Oil prices pulled back on Monday after a string of higher settlements as G20 concerns about the effect of high oil prices on global growth and a stronger dollar helped counter support from worries about Iran and potential supply disruptions. The Group of 20 finance ministers and central bankers said on Sunday they were "alert to the risks of higher oil prices" and discussed at length the impact that sanctions on Iran will have on crude supplies and global growth.
The G20 officials also said that they welcomed a commitment from producer countries to ensure oil supplies. The dollar index strengthened and the euro eased against the US currency, even as the Japanese yen recovered from a nine-month low reached intraday against the dollar.
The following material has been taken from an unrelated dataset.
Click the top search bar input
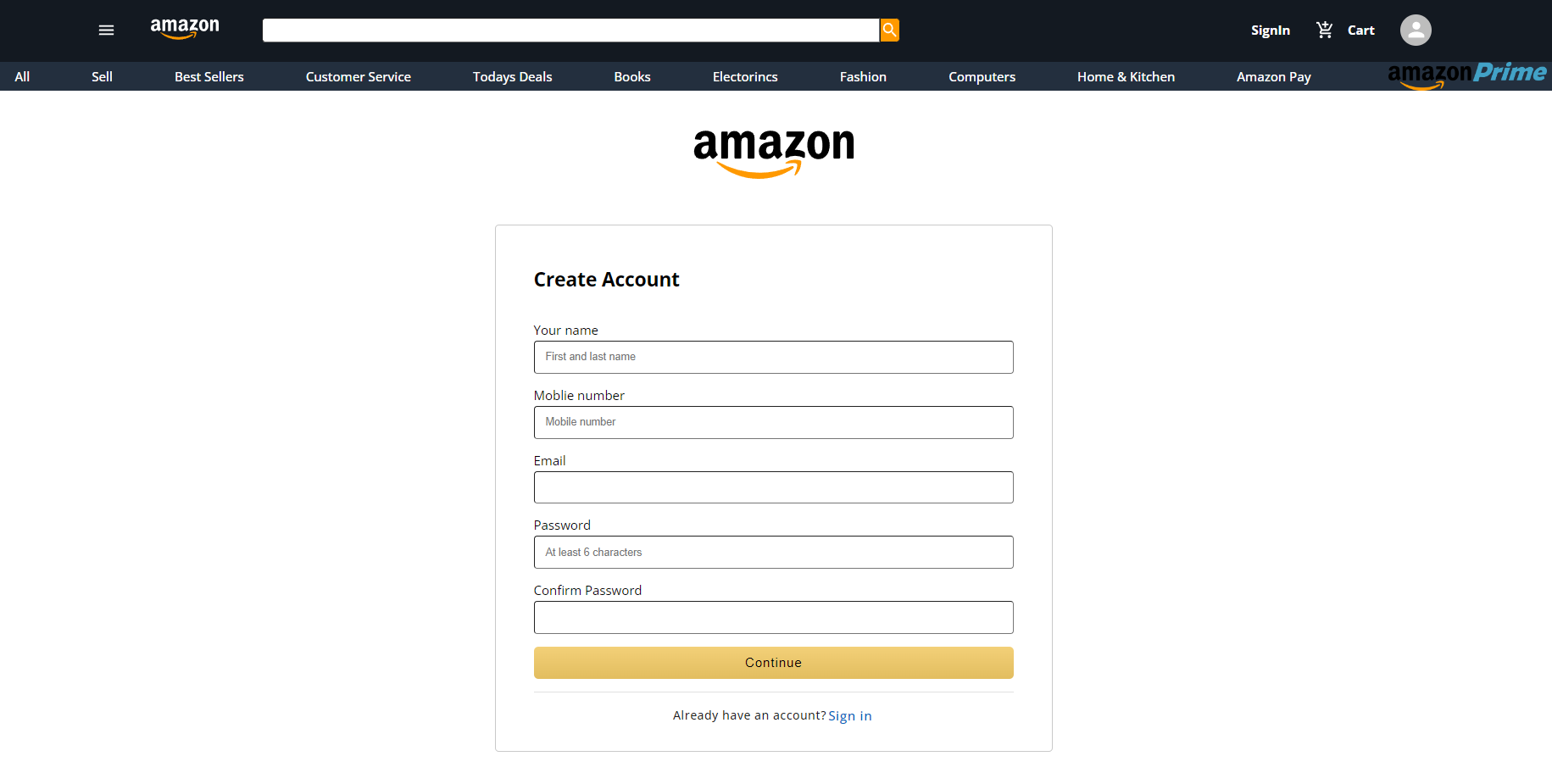This screenshot has height=784, width=1552. pos(571,30)
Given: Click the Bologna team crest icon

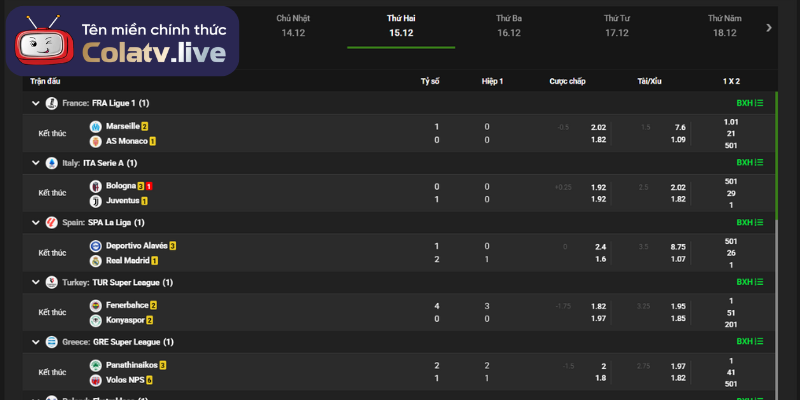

A stronger dollar can weigh on dollar-denominated oil by making it more expensive for consumers using other currencies.
"The energy complex is pulling back about 1 percent ... partially on a softening in the equities and euro," Jim Ritterbusch, president at Ritterbusch & Associates, said in a note. "Weekend G20 meetings also prompted some selling amidst some reluctance to provide more European bailout packages," Ritterbusch added.
Brent April crude fell $1.32 to $124.15 a barrel by 2:59 pm EST (1959 GMT), having settled at a near 10-month peak above $125 a barrel on Friday after five straight higher closes. Brent remained on pace to post a nearly 12 percent gain for February and is up nearly 16 percent on the year after a 13.3 percent gain in 2011, raising fears of strains on some of the world's fragile economies, particularly in Europe. US April crude fell $1.21 to settle at $108.56 a barrel, having swung from $108.24 to $109.77 and snapping a string of seven straight higher closes.
US crude is on pace for a 10 percent gain in February and is up nearly 11 percent in 2012 after rising 8.2 percent last year. Brent's premium to US crude was little changed near $15.60 a barrel, having recovered after falling below $15 intraday. The spread felt pressure after TransCanada Corp said it intends to build the southern leg of its Keystone XL crude oil pipeline, running to Gulf Coast refineries, skirting a full-blown federal review and helping move crude out of the bottlenecked Cushing, Oklahoma, storage hub.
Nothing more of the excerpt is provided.